On the foreshores it went on past Kiwi holiday homes - the purple-painted baches, the water tanks, the dunnies, the boatsheds. The track had become a huge success, tramped by professional people with swipe cards, and by backpackers with budgets enriched by the exchange rate, some 18,000 walkers a year. If they spent only $100 each on the way through - pretty much a minimum with the $45 water-taxi fare to Ship Cove, the accommodations en route, the temptations of the track signs pointing off-route to a coffee shop or the luxury lodges down in the bays - the money generated each year by the track was around $2 million.

"You hardly know what you've got here, " said Robert. "Those thousands of tree ferns, I've seen nothing like them, they are so - so extravagant.

"The sounds are naturally beautiful," I said, "but in England it's surely as good - the countryside and the history. The Hadrian's Wall track - it's quite something to walk beside an old imperial frontier that's almost 2,000 years old. Kenneth Clark the art historian once wrote that he could enjoy a purely aesthetic experience no longer than he could enjoy the smell of an orange - about a minute. And isn't landscape the same? Unless you're held by it for other reasons, of history or geology say, the experience is fleeting."

"History," said Robert. "You can feel trapped by it. And trapped by people. In Europe every one of these headlands would have a millionaire's house overlooking the water. What's impressive here is not just your wilderness. It's the magnitude of your wilderness."

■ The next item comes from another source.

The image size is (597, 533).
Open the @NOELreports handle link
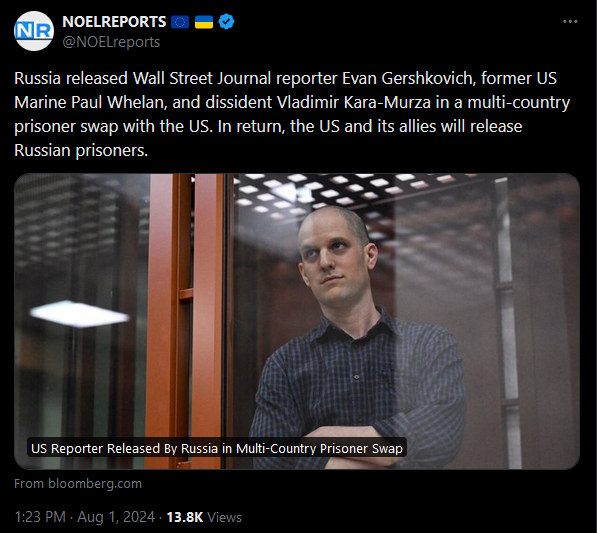(x=111, y=42)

Next day I was first onto the track. The bootprints were no longer sharp-etched, but adumbrated by the previous day's downpour and I was breaking spider silk that stretched side to side of the track. The sun was just up, the land was steaming. I stooped over toadstools, Amanita muscaria, balled bright red and bursting through their white membrane, or full-grown, the caps as big as dinner plates and dotted with the soft white remnants of the breached veil. Above, every pine needle was hung at its tip with a dewdrop, and a tui sang from the very top of the tree, like some black Christmas angel. I was high on the ridge between Queen Charlotte and Kenepuru Sounds, gazing at farmland far below and beyond it the mirrors of the shining sea, puzzled as to why the wake of every small craft down there etched a series of white u-turns. Of course! If you looked more closely you could just make them out - the towed dots, the added drama of the fast turn, the water skiers.

I was free-wheeling, I was feeling fine, and then I stopped dead. There, draped over a bit of dead gorse, was a blue silken handkerchief. It was carefully displayed. It was meant to be found. It was, I was sure, the same silken handkerchief I'd left at the Croft. Someone, perhaps the last to leave Furneaux Lodge that day, had picked it up and placed it here as a happy surprise to the owner, though if I was the first on the track, it was something of a mystery how it could have got here before me.

A trail mystery - excellent. I knew from experience in the north that a long trail turns you into a gypsy of sorts, seeking sign, seeking the cause behind coincidence. Good enough. I had a talisman of something or another, I believed in small gods, good luck, and I still had a long way to go. I took the hanky and tied it to a loop on my Leki stick.